WHAT THE EXERCISE ASKS:
How many of the lines below have "cell" in them? Say the number and nothing more.

** Opening RAW DATA block **

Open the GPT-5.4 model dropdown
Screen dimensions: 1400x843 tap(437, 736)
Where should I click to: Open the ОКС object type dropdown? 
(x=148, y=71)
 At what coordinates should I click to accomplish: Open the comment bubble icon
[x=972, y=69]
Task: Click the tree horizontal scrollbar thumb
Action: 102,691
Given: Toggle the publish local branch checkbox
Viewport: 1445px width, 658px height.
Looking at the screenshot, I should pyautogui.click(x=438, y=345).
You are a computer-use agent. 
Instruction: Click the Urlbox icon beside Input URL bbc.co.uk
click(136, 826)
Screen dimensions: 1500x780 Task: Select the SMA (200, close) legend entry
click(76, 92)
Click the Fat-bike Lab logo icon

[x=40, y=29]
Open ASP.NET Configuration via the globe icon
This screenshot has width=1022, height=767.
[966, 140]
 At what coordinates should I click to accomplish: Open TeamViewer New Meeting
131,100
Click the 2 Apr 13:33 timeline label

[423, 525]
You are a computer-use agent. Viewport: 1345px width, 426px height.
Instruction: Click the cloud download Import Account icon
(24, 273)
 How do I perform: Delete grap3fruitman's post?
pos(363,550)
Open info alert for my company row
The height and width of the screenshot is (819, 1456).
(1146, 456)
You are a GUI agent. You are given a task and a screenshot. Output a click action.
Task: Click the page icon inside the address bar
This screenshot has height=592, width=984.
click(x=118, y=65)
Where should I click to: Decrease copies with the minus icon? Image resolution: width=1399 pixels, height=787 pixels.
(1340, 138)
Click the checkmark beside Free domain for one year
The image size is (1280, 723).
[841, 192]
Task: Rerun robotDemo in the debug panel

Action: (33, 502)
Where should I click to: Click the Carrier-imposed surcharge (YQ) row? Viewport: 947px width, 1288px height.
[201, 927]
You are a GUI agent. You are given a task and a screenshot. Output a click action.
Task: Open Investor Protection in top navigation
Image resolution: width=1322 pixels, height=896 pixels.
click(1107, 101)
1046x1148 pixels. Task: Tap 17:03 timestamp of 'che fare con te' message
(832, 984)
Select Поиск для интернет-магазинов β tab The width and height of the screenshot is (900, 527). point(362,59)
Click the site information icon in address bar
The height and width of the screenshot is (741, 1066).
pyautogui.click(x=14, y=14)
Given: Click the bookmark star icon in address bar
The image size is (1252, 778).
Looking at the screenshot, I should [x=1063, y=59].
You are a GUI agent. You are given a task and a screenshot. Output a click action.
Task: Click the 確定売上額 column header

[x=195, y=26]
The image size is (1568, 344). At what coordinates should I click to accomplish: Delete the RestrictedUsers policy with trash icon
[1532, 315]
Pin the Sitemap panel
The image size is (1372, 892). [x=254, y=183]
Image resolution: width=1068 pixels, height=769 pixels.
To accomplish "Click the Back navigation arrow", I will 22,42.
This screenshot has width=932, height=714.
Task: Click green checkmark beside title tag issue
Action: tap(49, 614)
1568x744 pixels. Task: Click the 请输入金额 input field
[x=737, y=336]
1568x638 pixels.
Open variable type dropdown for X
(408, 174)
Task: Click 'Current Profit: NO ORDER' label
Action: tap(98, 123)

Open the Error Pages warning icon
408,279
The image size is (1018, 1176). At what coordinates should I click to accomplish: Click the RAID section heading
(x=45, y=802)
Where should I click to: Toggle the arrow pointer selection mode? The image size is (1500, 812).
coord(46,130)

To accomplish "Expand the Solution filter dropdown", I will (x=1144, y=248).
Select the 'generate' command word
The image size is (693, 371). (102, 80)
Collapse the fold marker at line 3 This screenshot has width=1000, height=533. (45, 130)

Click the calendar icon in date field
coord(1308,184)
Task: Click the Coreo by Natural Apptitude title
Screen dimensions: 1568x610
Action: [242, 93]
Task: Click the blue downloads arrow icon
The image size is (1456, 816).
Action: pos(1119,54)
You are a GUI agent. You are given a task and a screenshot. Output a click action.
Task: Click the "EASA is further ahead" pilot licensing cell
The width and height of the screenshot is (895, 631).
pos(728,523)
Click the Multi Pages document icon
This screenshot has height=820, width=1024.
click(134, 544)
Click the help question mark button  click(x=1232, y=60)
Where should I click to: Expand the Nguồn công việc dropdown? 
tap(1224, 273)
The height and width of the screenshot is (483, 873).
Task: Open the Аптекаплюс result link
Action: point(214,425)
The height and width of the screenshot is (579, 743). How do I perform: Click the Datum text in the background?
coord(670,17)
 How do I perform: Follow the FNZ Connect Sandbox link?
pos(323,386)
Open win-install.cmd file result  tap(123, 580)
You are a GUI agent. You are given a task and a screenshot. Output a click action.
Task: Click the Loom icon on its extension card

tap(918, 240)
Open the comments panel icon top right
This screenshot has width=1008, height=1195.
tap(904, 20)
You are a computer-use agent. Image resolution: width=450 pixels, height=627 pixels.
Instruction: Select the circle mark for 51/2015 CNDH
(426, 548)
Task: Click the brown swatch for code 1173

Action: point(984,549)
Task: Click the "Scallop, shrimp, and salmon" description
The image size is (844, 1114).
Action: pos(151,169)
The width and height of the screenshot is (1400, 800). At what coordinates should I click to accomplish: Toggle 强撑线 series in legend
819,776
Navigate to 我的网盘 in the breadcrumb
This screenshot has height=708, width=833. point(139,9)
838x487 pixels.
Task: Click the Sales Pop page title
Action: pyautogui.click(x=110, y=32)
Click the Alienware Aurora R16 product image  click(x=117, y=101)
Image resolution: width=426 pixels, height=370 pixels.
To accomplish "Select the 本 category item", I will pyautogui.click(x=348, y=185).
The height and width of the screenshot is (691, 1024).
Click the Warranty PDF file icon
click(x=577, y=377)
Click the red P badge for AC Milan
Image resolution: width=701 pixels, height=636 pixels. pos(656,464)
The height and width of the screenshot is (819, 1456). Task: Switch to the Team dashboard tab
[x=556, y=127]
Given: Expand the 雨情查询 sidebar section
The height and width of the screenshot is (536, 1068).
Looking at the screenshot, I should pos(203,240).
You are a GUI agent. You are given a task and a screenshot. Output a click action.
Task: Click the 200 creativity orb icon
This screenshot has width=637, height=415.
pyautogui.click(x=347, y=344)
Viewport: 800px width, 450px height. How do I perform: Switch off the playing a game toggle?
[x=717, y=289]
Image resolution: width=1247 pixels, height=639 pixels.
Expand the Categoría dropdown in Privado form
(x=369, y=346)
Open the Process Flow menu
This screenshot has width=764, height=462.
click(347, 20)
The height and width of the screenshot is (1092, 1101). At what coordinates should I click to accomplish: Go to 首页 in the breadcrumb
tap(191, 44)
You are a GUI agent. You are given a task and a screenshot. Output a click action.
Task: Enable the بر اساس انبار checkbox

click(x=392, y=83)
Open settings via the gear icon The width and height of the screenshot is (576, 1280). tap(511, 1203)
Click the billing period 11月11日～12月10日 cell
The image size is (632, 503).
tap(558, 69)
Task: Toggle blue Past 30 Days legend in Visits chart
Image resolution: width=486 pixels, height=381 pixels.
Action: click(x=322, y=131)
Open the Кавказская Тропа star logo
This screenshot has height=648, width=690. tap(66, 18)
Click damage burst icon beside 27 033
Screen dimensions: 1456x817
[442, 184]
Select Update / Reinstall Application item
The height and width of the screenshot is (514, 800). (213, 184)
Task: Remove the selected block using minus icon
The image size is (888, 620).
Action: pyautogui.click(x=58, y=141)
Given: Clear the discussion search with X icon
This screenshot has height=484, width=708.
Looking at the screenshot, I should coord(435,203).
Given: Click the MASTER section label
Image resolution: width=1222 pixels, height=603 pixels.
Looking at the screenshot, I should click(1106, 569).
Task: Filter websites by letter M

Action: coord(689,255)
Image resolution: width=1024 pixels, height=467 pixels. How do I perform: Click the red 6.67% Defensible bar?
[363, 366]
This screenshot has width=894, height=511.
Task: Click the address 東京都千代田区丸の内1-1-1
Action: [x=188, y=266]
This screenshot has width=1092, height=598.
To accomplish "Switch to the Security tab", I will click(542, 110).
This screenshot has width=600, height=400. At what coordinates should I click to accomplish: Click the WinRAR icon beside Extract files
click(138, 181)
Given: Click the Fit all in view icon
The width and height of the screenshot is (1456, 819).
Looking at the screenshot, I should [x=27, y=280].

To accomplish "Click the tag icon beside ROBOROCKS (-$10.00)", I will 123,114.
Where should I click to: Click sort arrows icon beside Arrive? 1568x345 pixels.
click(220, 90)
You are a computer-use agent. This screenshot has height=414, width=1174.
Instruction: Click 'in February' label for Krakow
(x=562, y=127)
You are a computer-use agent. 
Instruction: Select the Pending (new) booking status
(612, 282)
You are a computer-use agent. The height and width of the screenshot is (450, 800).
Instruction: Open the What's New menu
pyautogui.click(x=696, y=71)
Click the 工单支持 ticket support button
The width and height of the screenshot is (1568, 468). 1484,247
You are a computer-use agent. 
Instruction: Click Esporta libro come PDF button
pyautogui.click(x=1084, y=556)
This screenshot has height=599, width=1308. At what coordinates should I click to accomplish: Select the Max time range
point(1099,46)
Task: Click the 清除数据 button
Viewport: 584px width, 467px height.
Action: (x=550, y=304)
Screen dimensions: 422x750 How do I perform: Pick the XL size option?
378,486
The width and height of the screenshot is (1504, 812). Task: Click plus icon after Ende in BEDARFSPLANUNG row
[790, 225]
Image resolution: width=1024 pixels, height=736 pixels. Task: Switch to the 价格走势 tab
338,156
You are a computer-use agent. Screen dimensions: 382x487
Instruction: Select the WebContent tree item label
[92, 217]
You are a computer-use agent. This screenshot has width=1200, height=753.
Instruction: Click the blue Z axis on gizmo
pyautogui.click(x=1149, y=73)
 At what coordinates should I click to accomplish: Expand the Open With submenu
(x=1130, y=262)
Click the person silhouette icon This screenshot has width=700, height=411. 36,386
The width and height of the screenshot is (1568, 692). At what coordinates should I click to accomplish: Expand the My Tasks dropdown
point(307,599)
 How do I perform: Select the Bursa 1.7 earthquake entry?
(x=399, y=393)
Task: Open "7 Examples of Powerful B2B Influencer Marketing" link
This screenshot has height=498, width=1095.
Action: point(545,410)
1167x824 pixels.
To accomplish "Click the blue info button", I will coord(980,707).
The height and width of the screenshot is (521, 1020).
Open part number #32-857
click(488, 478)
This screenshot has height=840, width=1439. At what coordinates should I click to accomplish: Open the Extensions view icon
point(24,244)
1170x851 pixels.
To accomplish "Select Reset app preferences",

** Closing RAW DATA block **

OUTPUT FOR THIS TASK:
2